The Conservative MP from Fareham said that it is “obvious to everyone” that the government is going through a tumultuous time.

“I have concerns about the direction of this government,” she said in her resignation letter. “Not only have we broken key pledges that were promised to our voters, but I have had serious concerns about this Government’s commitment to honouring manifesto commitments, such as reducing overall migration numbers and stopping illegal migration, particularly the dangerous small boat crossings.”

Later in the day, Prime Minister Liz Truss said that she respected Braverman’s decision and accepted her resignation.

Some of Braverman’s supporters questioned the need for her to resign over email.
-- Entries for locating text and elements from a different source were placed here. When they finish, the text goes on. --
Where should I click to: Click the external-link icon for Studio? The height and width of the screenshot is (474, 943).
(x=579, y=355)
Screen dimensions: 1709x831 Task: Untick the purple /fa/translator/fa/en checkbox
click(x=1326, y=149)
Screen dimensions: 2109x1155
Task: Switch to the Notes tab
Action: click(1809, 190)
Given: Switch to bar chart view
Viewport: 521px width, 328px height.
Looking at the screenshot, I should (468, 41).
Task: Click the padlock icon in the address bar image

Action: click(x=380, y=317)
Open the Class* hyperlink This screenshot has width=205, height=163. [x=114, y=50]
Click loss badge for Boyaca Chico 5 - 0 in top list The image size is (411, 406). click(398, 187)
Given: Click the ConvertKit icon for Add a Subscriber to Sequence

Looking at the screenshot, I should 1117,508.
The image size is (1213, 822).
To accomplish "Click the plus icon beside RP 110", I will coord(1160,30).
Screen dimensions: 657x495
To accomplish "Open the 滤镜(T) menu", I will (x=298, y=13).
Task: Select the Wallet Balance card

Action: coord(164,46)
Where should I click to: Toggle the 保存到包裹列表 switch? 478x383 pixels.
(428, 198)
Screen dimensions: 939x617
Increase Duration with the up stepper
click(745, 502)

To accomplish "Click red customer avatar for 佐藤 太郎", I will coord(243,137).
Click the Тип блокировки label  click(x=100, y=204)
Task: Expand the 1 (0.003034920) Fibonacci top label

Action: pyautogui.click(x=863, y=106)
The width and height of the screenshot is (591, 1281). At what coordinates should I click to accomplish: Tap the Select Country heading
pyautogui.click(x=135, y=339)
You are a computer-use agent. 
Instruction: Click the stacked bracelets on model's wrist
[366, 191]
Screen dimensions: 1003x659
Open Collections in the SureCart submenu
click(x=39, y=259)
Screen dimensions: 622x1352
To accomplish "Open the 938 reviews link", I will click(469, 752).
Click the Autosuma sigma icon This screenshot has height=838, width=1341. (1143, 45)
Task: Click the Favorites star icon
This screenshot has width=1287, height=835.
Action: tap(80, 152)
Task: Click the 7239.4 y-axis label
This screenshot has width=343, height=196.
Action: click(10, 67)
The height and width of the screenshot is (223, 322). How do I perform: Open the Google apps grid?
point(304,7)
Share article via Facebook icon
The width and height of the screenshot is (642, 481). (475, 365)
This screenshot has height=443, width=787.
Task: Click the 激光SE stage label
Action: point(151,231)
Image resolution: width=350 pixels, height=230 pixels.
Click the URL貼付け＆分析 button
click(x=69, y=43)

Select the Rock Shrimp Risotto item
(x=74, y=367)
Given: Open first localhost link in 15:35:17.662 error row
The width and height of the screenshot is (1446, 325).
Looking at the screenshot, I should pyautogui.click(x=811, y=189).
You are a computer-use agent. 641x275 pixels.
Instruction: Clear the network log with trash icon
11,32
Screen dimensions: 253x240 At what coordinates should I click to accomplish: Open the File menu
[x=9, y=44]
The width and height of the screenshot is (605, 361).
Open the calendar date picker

A Northern Ireland minister, Steve Baker, said that while the use of personal email technically broke rules, such communication with other MPs on policy matters was perfectly normal, according to The Guardian.

Grant Shappe, the MP from Welwyn Hatfield, took over as the new home secretary on Wednesday. “The security of the British people will always remain our first duty,” he said.

The resignation of Braverman came five days after Truss fired Finance Minister Kwasi Kwartengamid the growing economic crisis in the country.

Truss had announced tax cuts and investment incentives to boost the United Kingdom’s economy on September 26. The decision had led to a loss of investor confidence as the bond market faced a setback and borrowing costs surged.

After Kwarteng’s resignation, his successor Jeremy Hunt reversed almost all of the tax measures in the new Growth Plan that have not been legislated in Parliament.

On October 18, Truss apologised for the measures she had announced on September 26. “I wanted to act to help people with their energy bills and to deal with the issue of high taxes, but we went too far and too fast,” she said.